* DOCUMENT EXTRACT:
================

Why is there nothing between Mercury and the Sun?

Be sure to check out this other bite on the same topic.

Title: The Primordial Solar wind as a Sculptor of Terrestrial Planet Formation (pdf)
Author: Christopher Spalding
First Author’s Institution: Yale University
Status: Accepted by ApJL [open access]

When Michel Mayor and Didier Queloz discovered the very first exoplanet, 51 Pegasi b, in 1995, astronomers were shocked to find it was separated from its star by just 0.05 AU, more than seven times closer than the distance between Mercury and our Sun (0.38 AU). In fact, if you were to take the orbits of every exoplanet known today and place them in our solar system, most of them would fit in the empty space in-between Mercury and our Sun. Kepler-11 in particular has five planets that fit inside Mercury’s orbit, while our solar system has none!

If these close-in planets are so common, why doesn’t our solar system have any? Today’s paper by Christopher Spalding blames the Sun itself for the void of planets within Mercury’s orbit! Whereas a previous paper we covered on Astrobites proposed that the building blocks of planets (called planetesimals) may have never formed at less than 0.3 AU, Spalding instead argues that the Sun would have blown away all of the smallest planetesimals in this region with its powerful solar wind. With fewer building blocks left so close to the Sun, it would have been a lot more difficult for planets to form there.

The power of the primordial Sun

The Sun is the heart of our solar system. It rests at the center illuminating all of the planets behind the the beat of its nuclear fusion core. However, it also pumps a solar wind of charged sub-atomic particles in all directions into the rest of the solar system. This deadly solar wind consists of protons, electrons, and alpha particles ejected by the Sun’s magnetic field. When these particles hit the Earth’s atmosphere, they can spark aurorae near our northern and southern poles. If we were not protected by an atmosphere, life on our planet would be in grave danger.

Mini-planetesimals in the young solar system faced an even greater danger. A long time ago, the Sun was much more powerful. Shortly after it formed, the Sun possessed a stronger magnetic field and a faster rotation rate, both of which helped fuel a solar wind that unleashed about ten times more mass than it does today. When planetesimals passed through this wind, the outward motion of the medium of charged particles helped carry the planetesimals with it and away from the Sun. (The force of a medium such as the solar wind altering the motion of an object passing through it is known as ram pressure.) Naturally, smaller planetesimals would have been easier to carry away.

What sized objects are affected by the solar wind?

================

* DATA SEGMENT:
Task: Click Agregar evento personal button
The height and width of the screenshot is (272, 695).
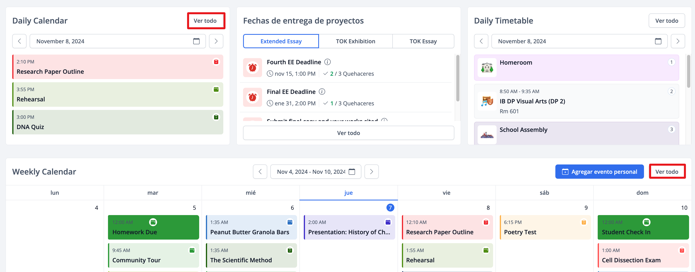Action: coord(599,172)
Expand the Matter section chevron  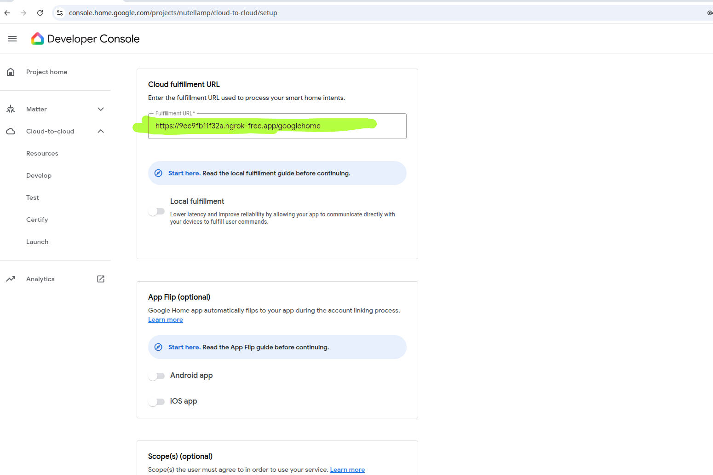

================

* REQUIRED TASK: Could you write out everything from "The power of" down to "in grave danger." in the article on why no planets orbit inside Mercury, renaming "solar wind" as "stellar wind" wherever it appears?

* EXERCISE SOLUTION:
The power of the primordial Sun

The Sun is the heart of our solar system. It rests at the center illuminating all of the planets behind the the beat of its nuclear fusion core. However, it also pumps a stellar wind of charged sub-atomic particles in all directions into the rest of the solar system. This deadly stellar wind consists of protons, electrons, and alpha particles ejected by the Sun’s magnetic field. When these particles hit the Earth’s atmosphere, they can spark aurorae near our northern and southern poles. If we were not protected by an atmosphere, life on our planet would be in grave danger.